Psychologie

Wir alle haben Angst vor dieser Zeit, in der das Kind erwachsen wird und sich die Welt um es herum verändert. Ist dieses Alter immer „schwierig“ und wie man es für Eltern und Kinder überwindet, sagt Achtsamkeitscoach Alexander Ross-Johnson.

Die meisten von uns empfinden die Pubertät als eine Naturkatastrophe, einen hormonellen Tsunami. Die Unbeherrschbarkeit der Heranwachsenden, ihre Stimmungsschwankungen, Gereiztheit und Risikobereitschaft …

In den Manifestationen der Adoleszenz sehen wir die „Wachstumsschmerzen“, die jedes Kind überwinden muss, und in dieser Zeit ist es für Eltern besser, sich irgendwo zu verstecken und den Sturm abzuwarten.

Wir freuen uns auf den Moment, in dem das Kind beginnt, wie ein Erwachsener zu leben. Aber diese Einstellung ist falsch, denn wir blicken durch den realen Sohn oder die reale Tochter vor uns auf einen fiktiven Erwachsenen aus der Zukunft. Der Teenager spürt es und wehrt sich.

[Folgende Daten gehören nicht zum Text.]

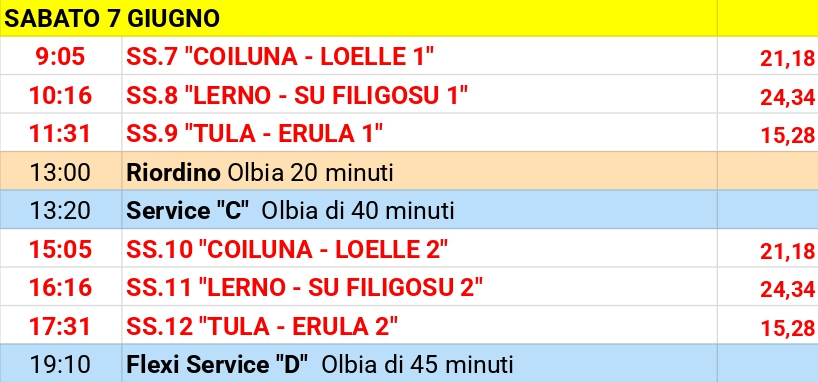
Task: Select the 17:31 time cell
Action: [x=61, y=326]
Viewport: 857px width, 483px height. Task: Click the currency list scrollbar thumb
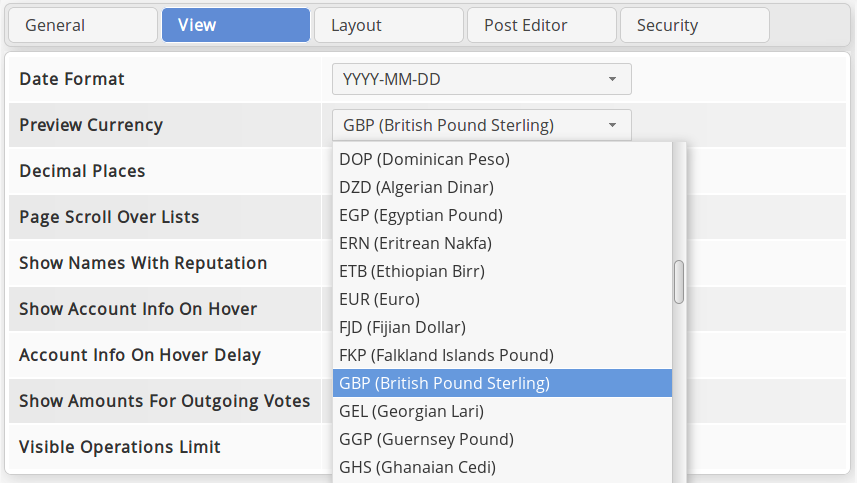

Rebellion in der einen oder anderen Form ist in diesem Alter tatsächlich unvermeidlich. Zu den physiologischen Ursachen gehört die Umstrukturierung des präfrontalen Cortex. Dies ist der Bereich des Gehirns, der die Arbeit seiner verschiedenen Abteilungen koordiniert und auch für Selbstbewusstsein, Planung und Selbstkontrolle verantwortlich ist. Dadurch kann sich ein Teenager irgendwann nicht mehr beherrschen (will das eine, macht das andere, sagt ein Dritter)1.

Im Laufe der Zeit wird die Arbeit des präfrontalen Kortex immer besser, aber die Geschwindigkeit dieses Prozesses hängt weitgehend davon ab, wie ein Teenager heute mit bedeutenden Erwachsenen interagiert und welche Art von Bindung er in seiner Kindheit entwickelt hat.2.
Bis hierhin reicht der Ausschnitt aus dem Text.